**WRITTEN TASK:** Select every line of the records below that contains the word "screenshot", and reproduce each such line in full.
** start of STORED DATA **
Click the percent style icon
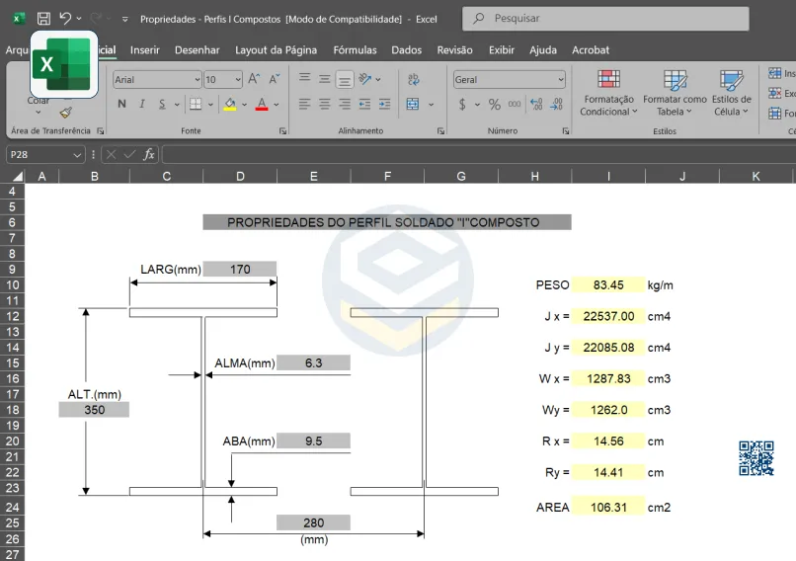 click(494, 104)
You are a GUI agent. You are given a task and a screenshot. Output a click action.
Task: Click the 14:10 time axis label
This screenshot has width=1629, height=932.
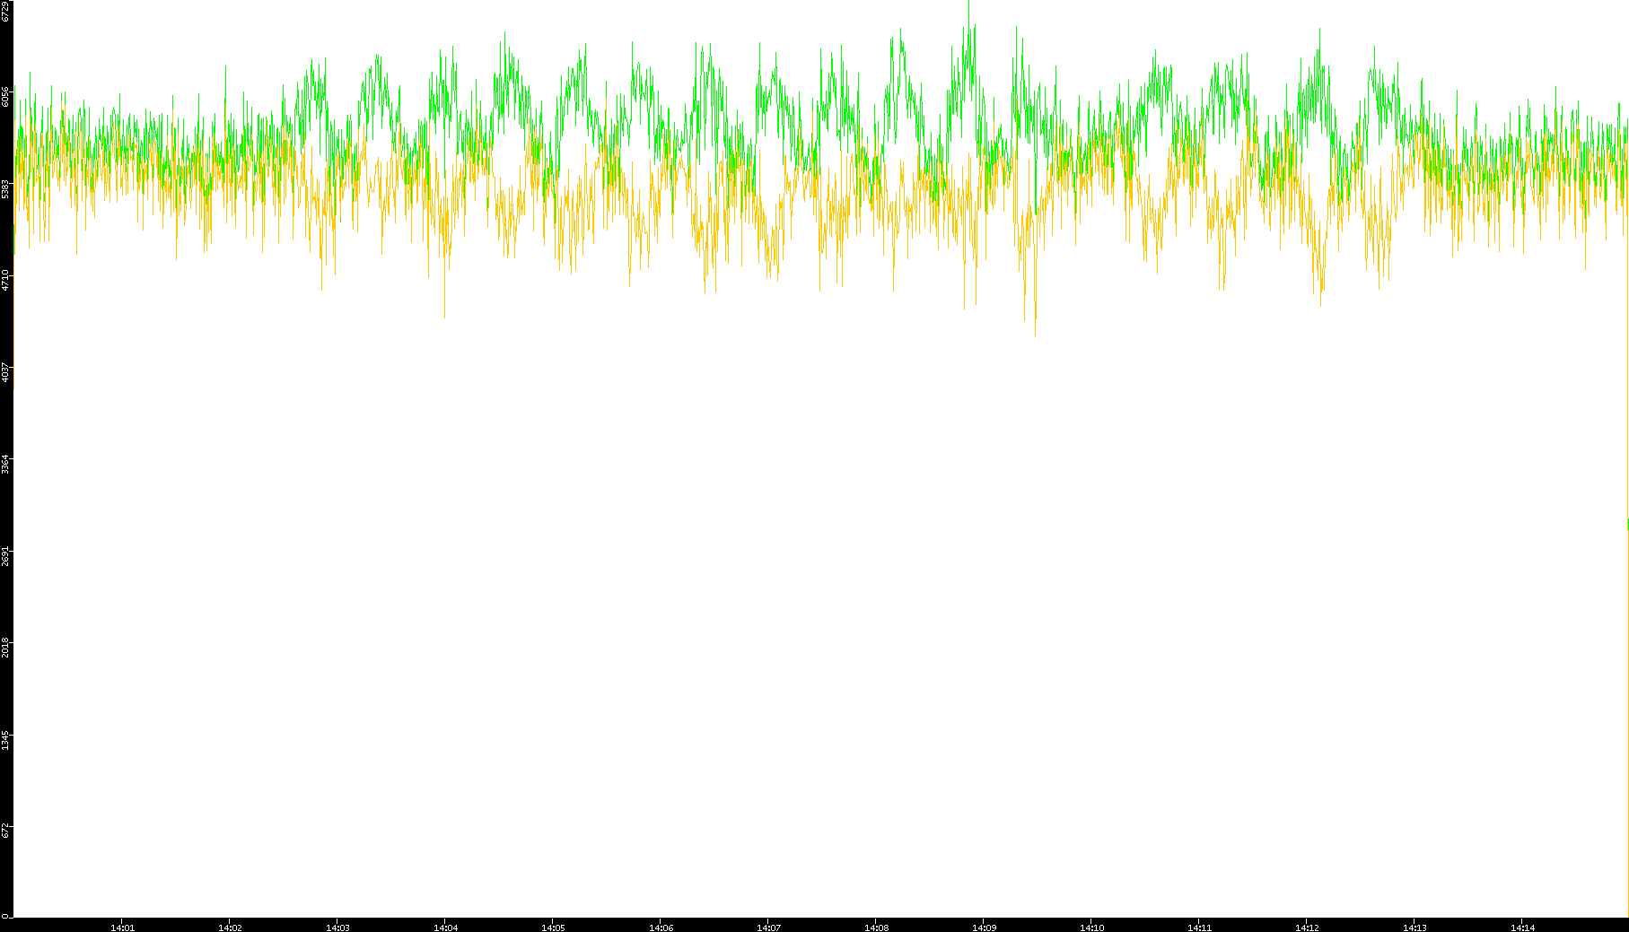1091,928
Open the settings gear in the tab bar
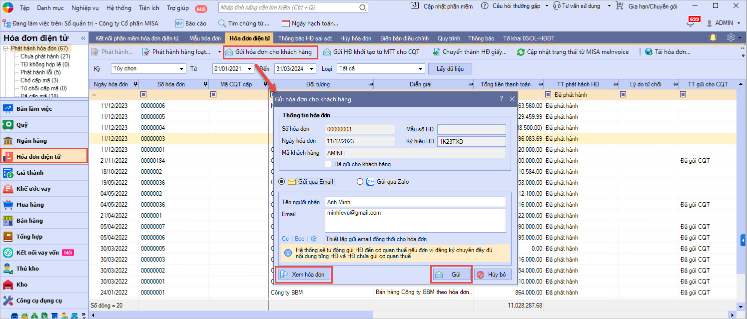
** end of STORED DATA **
**CORRECT RESPONSE:**
You are a GUI agent. You are given a task and a screenshot. Output a click action.
This screenshot has width=1629, height=932.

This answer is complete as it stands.